Sensory test results of hangover inhibition health drinks Example Test item One 2 3 4-3 5-3 6-3 7-2 8-2 9-3 color 4.0 3.9 3.8 5.0 5.0 5.0 4.5 4.2 4.0 flavor 3.5 3.7 3.4 4.2 4.0 4.0 3.5 4.1 3.6 Hangover inhibition effect 4.5 4.7 4.8 4.0

* Sensory test number: 5

* Test method: 5 point scale method

3: normal (as usual), 4: good (better than usual), 5: very good (much better than usual), 1: very disliked (much worse than usual);

As can be seen from the above description, the hangover inhibiting composition of the present invention inhibits the activity of the alcohol dehydrogenase from the active ingredient derived from the natural product contained in the composition, It is possible to inhibit the production of aldehyde and to reduce the cytotoxicity due to the gastrointestinal or hepatic protection effect and the drinking and to stop the hangover by taking the hangover inhibiting composition of the present invention or by mixing it with alcohol after drinking, It is a useful invention.

Claims (4)

A hangover inhibiting composition comprising at least one member selected from the group consisting of puerarin, mulberroside A, resveratrol, rhaponticin, desoxyrhaponticin, rutin and quercetin as active ingredients for inhibiting the activity of an alcohol dehydrogenase.
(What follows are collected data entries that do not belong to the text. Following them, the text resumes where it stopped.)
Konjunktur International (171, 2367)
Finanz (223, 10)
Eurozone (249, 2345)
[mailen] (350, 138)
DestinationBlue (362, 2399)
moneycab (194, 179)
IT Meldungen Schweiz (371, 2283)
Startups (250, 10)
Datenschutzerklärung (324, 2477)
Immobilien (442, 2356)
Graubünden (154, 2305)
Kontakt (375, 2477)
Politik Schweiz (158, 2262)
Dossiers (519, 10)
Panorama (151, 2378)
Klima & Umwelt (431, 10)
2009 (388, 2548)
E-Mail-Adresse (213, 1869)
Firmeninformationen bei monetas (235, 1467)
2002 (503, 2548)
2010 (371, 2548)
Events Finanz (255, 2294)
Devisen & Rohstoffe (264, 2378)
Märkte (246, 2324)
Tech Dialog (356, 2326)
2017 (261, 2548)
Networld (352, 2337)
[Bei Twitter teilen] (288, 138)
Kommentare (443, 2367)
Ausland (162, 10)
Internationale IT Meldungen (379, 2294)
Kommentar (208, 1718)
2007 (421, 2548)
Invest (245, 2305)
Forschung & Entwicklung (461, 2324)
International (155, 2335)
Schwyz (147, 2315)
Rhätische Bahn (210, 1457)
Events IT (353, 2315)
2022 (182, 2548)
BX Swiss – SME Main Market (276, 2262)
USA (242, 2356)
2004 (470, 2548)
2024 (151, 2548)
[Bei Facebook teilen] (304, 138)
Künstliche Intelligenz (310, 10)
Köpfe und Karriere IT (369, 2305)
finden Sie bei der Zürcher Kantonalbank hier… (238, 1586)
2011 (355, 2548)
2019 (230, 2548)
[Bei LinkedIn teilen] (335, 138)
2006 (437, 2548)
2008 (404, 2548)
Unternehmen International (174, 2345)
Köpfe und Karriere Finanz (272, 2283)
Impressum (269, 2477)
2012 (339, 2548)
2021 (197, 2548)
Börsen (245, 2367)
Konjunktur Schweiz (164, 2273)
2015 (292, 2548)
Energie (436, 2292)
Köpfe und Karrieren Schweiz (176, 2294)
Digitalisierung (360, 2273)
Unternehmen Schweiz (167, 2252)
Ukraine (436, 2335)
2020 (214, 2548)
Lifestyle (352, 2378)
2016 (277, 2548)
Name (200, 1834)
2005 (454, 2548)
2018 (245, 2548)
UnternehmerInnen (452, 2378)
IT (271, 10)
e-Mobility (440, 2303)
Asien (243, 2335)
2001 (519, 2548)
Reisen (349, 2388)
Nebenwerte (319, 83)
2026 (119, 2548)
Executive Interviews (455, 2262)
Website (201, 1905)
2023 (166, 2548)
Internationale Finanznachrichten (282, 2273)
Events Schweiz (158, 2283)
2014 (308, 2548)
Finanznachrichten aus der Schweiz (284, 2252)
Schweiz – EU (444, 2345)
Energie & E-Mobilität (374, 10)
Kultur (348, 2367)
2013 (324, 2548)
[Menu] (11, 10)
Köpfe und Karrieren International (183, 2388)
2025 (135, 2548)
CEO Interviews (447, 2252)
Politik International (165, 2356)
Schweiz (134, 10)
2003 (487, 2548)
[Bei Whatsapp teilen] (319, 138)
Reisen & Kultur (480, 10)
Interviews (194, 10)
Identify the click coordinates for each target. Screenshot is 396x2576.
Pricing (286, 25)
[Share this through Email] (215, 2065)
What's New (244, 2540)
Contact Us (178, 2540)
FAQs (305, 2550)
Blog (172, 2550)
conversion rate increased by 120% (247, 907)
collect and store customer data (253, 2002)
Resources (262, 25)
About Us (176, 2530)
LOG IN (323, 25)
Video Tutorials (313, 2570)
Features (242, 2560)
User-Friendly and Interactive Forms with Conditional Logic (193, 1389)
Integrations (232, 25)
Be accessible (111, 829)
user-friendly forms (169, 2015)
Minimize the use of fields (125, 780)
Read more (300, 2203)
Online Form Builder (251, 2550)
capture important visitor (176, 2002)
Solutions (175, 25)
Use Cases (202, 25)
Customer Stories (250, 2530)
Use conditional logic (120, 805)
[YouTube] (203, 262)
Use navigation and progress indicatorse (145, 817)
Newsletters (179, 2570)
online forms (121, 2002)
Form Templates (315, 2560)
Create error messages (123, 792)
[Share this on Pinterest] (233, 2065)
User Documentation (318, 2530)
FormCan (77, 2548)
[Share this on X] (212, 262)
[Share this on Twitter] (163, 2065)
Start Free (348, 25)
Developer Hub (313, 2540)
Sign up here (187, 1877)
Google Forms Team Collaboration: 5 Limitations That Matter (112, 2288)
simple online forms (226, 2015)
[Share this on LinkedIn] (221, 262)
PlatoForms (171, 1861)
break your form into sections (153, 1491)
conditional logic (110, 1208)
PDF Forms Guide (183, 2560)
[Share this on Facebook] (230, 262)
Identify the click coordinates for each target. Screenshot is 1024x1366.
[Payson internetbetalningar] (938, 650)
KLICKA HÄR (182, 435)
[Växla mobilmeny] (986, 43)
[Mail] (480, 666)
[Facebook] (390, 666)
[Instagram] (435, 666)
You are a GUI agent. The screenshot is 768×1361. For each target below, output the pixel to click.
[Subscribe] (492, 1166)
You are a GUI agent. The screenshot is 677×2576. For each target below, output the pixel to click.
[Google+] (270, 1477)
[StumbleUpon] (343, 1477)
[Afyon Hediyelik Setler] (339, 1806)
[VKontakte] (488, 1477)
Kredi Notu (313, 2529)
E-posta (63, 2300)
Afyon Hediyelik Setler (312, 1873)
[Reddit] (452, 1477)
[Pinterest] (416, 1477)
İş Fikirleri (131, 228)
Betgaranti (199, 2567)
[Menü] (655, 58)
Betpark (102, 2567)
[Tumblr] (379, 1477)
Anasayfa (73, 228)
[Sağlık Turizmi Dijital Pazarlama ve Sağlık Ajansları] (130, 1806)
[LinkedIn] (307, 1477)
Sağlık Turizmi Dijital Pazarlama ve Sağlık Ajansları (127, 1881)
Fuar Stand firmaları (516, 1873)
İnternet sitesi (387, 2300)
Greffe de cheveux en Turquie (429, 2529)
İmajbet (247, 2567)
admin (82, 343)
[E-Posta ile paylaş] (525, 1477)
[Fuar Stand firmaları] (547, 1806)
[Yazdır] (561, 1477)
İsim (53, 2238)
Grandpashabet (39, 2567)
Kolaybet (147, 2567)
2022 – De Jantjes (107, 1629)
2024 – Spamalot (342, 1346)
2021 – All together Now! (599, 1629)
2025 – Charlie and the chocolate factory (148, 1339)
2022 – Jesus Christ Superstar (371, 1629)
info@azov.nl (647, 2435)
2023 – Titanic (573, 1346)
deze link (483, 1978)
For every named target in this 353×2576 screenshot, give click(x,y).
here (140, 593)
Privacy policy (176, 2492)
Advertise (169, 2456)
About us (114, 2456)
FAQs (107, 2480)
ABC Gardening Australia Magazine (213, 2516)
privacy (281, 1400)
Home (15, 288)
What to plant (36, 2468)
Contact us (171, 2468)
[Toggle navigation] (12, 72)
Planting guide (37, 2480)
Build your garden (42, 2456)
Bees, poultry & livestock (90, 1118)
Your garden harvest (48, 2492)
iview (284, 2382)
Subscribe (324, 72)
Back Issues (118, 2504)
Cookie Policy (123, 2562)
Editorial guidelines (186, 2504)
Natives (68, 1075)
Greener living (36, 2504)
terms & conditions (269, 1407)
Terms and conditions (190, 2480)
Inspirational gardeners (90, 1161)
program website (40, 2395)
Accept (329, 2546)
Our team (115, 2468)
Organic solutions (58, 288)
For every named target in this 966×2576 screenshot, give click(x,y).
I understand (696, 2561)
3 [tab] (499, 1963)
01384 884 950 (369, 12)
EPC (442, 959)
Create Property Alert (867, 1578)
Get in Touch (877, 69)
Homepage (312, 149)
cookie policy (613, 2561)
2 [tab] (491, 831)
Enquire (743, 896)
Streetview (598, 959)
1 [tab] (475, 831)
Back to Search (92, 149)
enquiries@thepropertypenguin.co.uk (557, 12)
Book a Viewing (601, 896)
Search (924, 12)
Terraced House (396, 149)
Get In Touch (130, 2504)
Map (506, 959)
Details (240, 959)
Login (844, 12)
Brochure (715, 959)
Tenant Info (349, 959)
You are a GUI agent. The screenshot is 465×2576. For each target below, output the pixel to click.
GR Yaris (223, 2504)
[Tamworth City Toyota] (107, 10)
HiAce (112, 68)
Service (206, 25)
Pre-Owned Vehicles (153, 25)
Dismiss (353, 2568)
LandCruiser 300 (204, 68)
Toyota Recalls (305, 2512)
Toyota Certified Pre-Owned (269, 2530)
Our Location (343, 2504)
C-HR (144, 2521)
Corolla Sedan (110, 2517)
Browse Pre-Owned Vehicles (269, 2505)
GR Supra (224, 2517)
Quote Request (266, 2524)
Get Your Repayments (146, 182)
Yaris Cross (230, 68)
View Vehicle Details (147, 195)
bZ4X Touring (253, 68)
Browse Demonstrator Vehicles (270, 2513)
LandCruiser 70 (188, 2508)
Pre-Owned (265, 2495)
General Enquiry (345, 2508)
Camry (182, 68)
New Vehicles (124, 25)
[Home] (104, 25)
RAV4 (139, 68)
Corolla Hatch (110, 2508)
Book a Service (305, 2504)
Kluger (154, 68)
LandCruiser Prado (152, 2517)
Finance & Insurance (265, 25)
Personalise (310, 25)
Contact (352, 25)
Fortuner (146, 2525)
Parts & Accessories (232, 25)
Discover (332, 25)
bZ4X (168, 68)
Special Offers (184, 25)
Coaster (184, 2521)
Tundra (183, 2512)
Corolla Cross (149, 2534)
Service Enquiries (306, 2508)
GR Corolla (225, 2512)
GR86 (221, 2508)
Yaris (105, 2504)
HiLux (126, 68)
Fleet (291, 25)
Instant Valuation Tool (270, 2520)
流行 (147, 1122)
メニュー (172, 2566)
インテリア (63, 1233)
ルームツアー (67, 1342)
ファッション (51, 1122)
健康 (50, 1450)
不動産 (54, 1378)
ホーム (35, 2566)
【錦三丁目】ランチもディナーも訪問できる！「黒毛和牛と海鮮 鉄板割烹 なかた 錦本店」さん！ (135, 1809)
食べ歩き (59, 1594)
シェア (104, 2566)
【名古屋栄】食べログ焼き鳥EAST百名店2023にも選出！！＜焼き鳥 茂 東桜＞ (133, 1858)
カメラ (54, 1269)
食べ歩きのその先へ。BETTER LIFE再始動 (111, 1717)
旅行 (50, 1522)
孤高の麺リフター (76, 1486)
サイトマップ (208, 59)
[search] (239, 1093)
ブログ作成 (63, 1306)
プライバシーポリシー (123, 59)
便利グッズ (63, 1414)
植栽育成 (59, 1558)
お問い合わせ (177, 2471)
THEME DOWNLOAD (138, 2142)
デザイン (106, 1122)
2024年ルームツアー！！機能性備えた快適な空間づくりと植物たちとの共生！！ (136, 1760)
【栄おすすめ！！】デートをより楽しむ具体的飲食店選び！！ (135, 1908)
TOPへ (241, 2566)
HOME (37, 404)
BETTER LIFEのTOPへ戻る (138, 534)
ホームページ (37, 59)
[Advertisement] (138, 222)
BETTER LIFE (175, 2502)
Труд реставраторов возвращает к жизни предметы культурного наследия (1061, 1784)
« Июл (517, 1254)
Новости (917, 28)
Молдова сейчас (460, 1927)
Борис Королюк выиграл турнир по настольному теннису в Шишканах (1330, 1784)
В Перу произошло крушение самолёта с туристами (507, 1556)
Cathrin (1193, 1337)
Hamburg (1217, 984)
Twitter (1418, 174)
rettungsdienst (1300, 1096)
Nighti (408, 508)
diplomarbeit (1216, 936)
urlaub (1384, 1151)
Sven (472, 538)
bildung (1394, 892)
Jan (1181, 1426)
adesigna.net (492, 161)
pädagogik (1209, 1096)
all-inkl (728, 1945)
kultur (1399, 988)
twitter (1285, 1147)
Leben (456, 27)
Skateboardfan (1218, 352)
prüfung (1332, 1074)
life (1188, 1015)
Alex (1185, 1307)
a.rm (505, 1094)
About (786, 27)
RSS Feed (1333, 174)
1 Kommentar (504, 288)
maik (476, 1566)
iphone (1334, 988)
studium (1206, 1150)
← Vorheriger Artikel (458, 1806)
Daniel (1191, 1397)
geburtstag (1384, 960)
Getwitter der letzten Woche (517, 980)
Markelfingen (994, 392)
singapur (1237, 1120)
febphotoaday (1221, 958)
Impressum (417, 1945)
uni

The hangover inhibiting composition according to claim 1, wherein the hangover inhibiting composition contains puerarin having an isoflavonoid structure inhibiting the activity of an alcohol dehydrogenase as an effective active ingredient in an amount of 0.001 to 2%. The hangover inhibiting composition according to claim 1, wherein the hangover inhibiting composition comprises at least one selected from among mulberoside A, resveratrol, rhaponticin and desoxyrhaponticin having a stilbene structure inhibiting the activity of an alcohol dehydrogenase as an active ingredient . The hangover inhibiting composition according to claim 1, wherein the hangover inhibiting composition contains at least one selected from rutin and quercetin having a flavonoid structure inhibiting the activity of an alcohol dehydrogenase as an active active ingredient in an amount of 0.002 to 2%.